A vereadora Luiza Ribeiro (PT) protocolou, nesta semana, na Superintendência Regional da Polícia Federal, em Campo Grande, uma denúncia-crime solicitando a abertura de investigação sobre supostas irregularidades envolvendo recursos do Instituto Municipal de Previdência de Campo Grande (IMPCG), a atuação do Banco Master e agentes públicos municipais.
Acompanhada do presidente da CUT-MS, Vilson Gregório, do presidente do Sindicato dos Trabalhadores em Seguridade Social de Mato Grosso do Sul (SINTSS/MS), Alexandre Júnior Costa, e do diretor da entidade, Ronaldo Fernandes, a parlamentar entregou a representação pedindo a apuração dos fatos.
Na denúncia, Luiza aponta indícios de possíveis irregularidades relacionadas à aplicação de recursos do fundo previdenciário dos servidores municipais em Letras Financeiras do Banco Master. O documento também questiona o credenciamento da instituição financeira para operar empréstimos e cartões consignados com desconto em folha de pagamento de servidores ativos, aposentados e pensionistas do município.
Segundo a representação, em abril de 2024 foram aplicados R$ 1,2 milhão do patrimônio do IMPCG em títulos do Banco Master. O documento sustenta que a operação teria ocorrido sem a observância dos critérios de segurança previstos na Política Anual de Investimentos do instituto e sem aprovação do Conselho Deliberativo.
A denúncia destaca ainda que a aplicação foi realizada apesar dos alertas apresentados por integrantes do Conselho Deliberativo durante as discussões sobre o investimento. Conforme registrado em ata, conselheiros manifestaram preocupação com a segurança da operação e defenderam que os recursos fossem direcionados a instituições financeiras consideradas mais sólidas.
De acordo com os documentos, a conselheira Ângela, representante do Poder Executivo, questionou a procedência do Banco Master, sendo informada de que se tratava de uma instituição relativamente nova. Já o conselheiro David, representante do Sindicato dos Odontologistas de Mato Grosso do Sul (SIOMS), defendeu investimentos em bancos públicos por oferecerem maior segurança em momentos de instabilidade financeira.
Também citado na representação, o conselheiro Gilvano, representante da ACP, relembrou prejuízos sofridos pelo instituto em aplicações anteriores e questionou a segurança de investir recursos previdenciários em um banco digital pelo prazo de cinco anos. Conforme consta na ata, ele alertou para o elevado risco de crédito da operação e defendeu aplicações em instituições financeiras mais consolidadas.
Outro ponto levantado pela vereadora diz respeito à atuação do Banco Master no mercado de crédito consignado junto aos servidores municipais.
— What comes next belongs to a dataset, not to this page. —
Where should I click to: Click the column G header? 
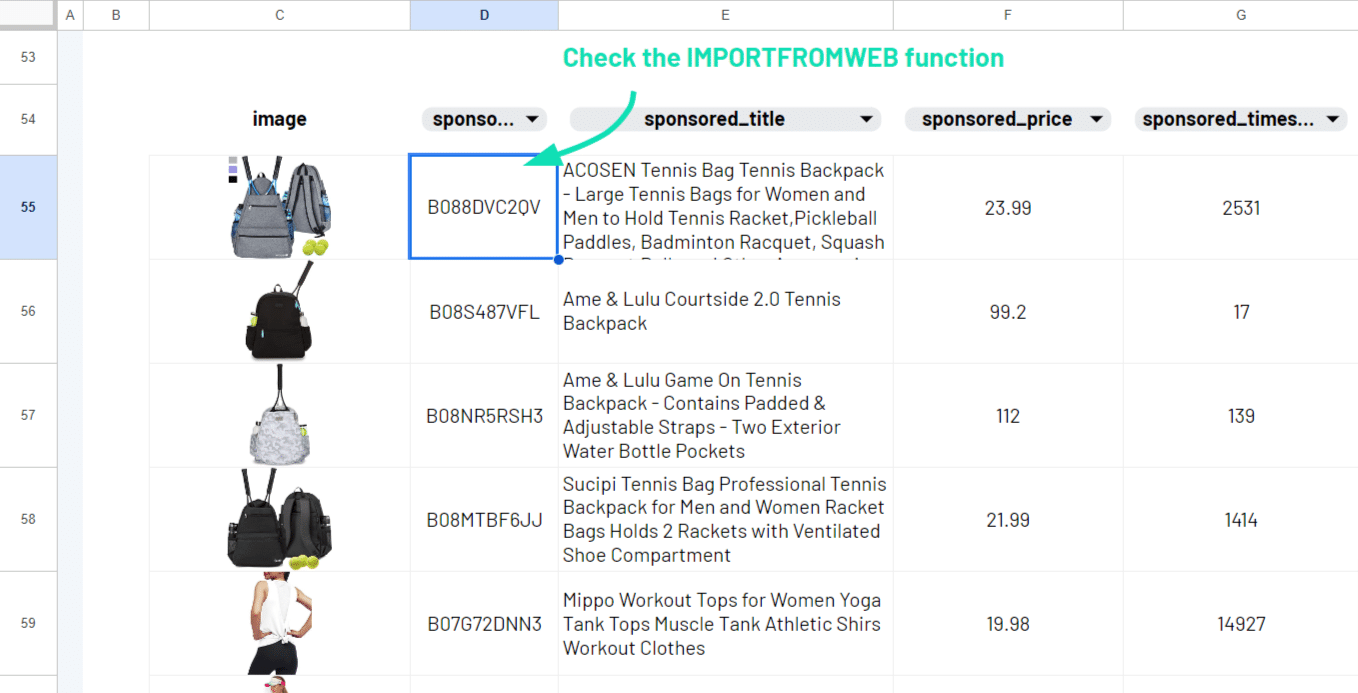1240,15
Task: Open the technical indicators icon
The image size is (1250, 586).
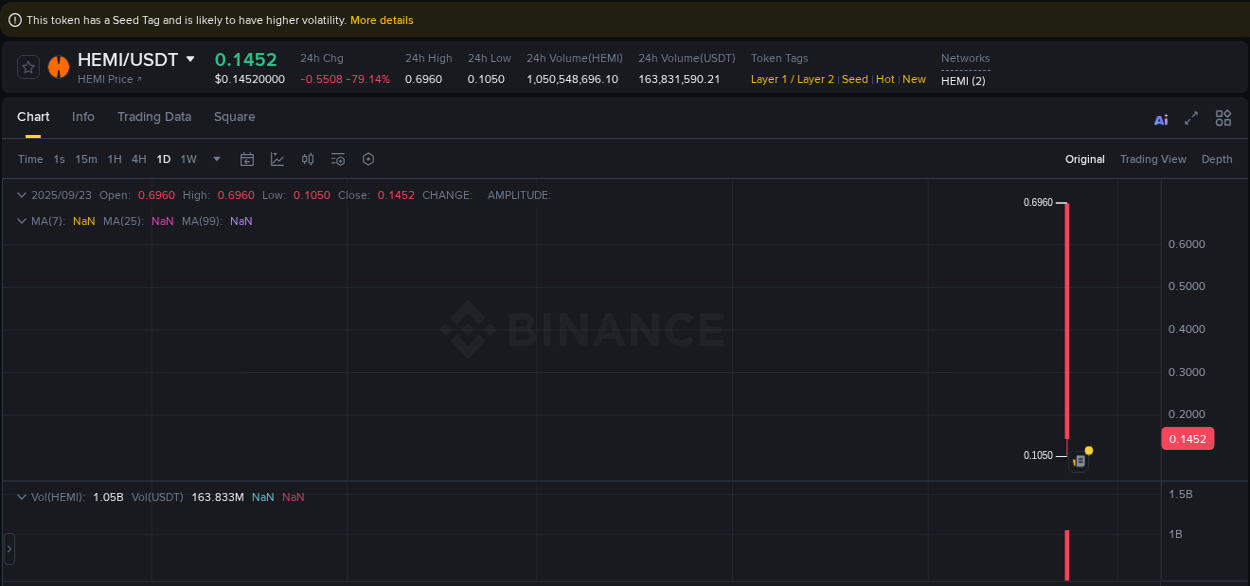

A representação questiona o cumprimento dos requisitos previstos na legislação municipal para o credenciamento de instituições financeiras autorizadas a realizar descontos diretamente na folha de pagamento.
Além disso, a denúncia relata reclamações de servidores ativos, aposentados e pensionistas sobre descontos consignados em favor do Banco Master. Segundo o documento, há relatos de cobranças mantidas por longos períodos e de descontos relacionados a cartões consignados, mesmo sem a utilização dos serviços pelos beneficiários.
Para Luiza Ribeiro, os fatos apresentados exigem uma investigação rigorosa por envolverem recursos pertencentes aos servidores públicos municipais.
"Estamos falando do patrimônio construído pelos trabalhadores ao longo de toda uma vida de serviço público. Os indícios apresentados são graves e precisam ser apurados com profundidade. Não podemos permitir que recursos destinados a garantir aposentadorias e pensões sejam colocados em risco. É dever das instituições investigar e esclarecer todos os fatos", afirmou a vereadora.
A representação cita o presidente e controlador do Banco Master, Daniel Bueno Vorcaro, a prefeita Adriane Lopes, o atual diretor-presidente do IMPCG, Marcos César Malaquias Tabosa, e a ex-diretora-presidente do instituto, Camila Nascimento de Oliveira, requerendo que os fatos sejam investigados pela Polícia Federal.
Ao protocolar a denúncia, Luiza Ribeiro afirmou que a iniciativa busca garantir transparência, proteger os direitos dos servidores municipais e assegurar que eventuais responsabilidades sejam devidamente apuradas pelos órgãos competentes.
Até o momento, não há decisão judicial nem manifestação pública da Polícia Federal sobre a abertura de investigação, e os fatos apresentados na representação ainda serão analisados pelas autoridades competentes.